Des centaines d’employés de Google se rebellent contre l’usage militaire de son IA
Plus de 600 employés de Google demandent à leur PDG de refuser tout contrat militaire impliquant leur IA. La firme négocie pourtant en ce moment même avec le Pentagone. Cette fronde rappelle une crise similaire traversée récemment par ses concurrents.

L'usage militaire de l'intelligence artificielle divise le secteur tech. Les grandes firmes américaines multiplient les partenariats avec l'armée. Ces choix provoquent des tensions internes de plus en plus visibles. OpenAI a signé un accord avec le Pentagone après qu'Anthropic a refusé de le faire. ChatGPT traverse d'ailleurs aujourd'hui une période de défiance. Une partie croissante de ses utilisateurs se détourne du chatbot, en partie à cause des orientations militaires de la firme.
C'est dans ce contexte que Google se retrouve à son tour sous pression. L'IA Gemini fait déjà l'objet de critiques liées à des failles de sécurité. Plus de 600 employés de Google ont signé une lettre ouverte adressée au PDG Sundar Pichai. Ils exigent que la firme rejette tout usage militaire de ses technologies d'intelligence artificielle. Google négocie actuellement un contrat avec le Pentagone, dont le contenu n'a pas été rendu public.

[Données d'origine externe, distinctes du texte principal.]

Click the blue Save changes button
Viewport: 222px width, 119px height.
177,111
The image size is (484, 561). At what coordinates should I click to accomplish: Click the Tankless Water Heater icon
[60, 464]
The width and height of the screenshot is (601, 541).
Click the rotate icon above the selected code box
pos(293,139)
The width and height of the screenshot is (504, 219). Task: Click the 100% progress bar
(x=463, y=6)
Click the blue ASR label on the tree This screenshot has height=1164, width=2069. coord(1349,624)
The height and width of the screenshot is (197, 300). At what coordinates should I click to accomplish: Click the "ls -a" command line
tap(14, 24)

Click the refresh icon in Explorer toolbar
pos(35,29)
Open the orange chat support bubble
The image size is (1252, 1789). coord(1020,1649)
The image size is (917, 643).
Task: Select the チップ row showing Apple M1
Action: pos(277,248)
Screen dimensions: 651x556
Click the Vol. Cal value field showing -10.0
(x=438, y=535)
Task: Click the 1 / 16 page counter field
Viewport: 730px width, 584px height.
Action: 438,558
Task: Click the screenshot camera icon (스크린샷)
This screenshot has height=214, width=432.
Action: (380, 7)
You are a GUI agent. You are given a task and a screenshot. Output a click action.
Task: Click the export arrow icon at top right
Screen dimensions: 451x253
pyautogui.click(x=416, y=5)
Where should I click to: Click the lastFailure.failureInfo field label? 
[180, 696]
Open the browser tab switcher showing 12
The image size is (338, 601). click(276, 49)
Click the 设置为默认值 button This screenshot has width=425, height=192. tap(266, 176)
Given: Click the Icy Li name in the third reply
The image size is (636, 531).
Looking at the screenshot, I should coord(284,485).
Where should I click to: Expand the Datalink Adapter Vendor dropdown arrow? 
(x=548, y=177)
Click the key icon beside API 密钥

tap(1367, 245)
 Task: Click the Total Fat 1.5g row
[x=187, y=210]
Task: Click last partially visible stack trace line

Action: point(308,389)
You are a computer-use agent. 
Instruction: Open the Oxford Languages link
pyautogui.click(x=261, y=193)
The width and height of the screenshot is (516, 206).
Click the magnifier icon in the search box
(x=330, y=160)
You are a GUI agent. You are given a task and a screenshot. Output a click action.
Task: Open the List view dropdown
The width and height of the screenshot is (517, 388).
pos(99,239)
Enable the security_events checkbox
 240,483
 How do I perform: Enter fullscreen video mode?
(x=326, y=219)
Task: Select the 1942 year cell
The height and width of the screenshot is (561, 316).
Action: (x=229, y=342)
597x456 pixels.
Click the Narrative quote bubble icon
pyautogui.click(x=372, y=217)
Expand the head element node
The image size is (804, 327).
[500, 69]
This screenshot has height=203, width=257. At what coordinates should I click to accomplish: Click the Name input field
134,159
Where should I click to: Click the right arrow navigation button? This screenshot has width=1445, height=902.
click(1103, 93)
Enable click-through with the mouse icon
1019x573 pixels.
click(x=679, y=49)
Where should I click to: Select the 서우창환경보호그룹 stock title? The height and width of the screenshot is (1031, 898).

600 employés de Google demandent à Sundar Pichai de refuser le contrat avec le Pentagone
Selon la lettre ouverte, des vies humaines sont déjà perdues à cause d'un usage inapproprié de ces technologies. Le texte rappelle que les systèmes d'IA peuvent centraliser le pouvoir et commettre des erreurs. Les signataires estiment que leur proximité avec cette technologie leur impose une responsabilité. Ils demandent que Google refuse tout usage militaire classifié de son intelligence artificielle. La lettre avertit qu'un mauvais choix causerait des dommages irréparables à la réputation de la firme.
Cette mobilisation fait écho à une crise similaire survenue en 2018. Des milliers d'employés avaient alors protesté contre le projet Maven. Ce programme militaire américain utilisait l'IA de Google pour identifier des cibles. La firme avait renoncé au contrat. Elle avait aussi inscrit dans ses principes éthiques l'interdiction de déployer son IA à des fins d'armement ou de surveillance. Ces clauses ont été discrètement supprimées le 4 février 2025. Les employés signataires demandent aujourd'hui à être informés et consultés avant toute nouvelle signature avec l'armée.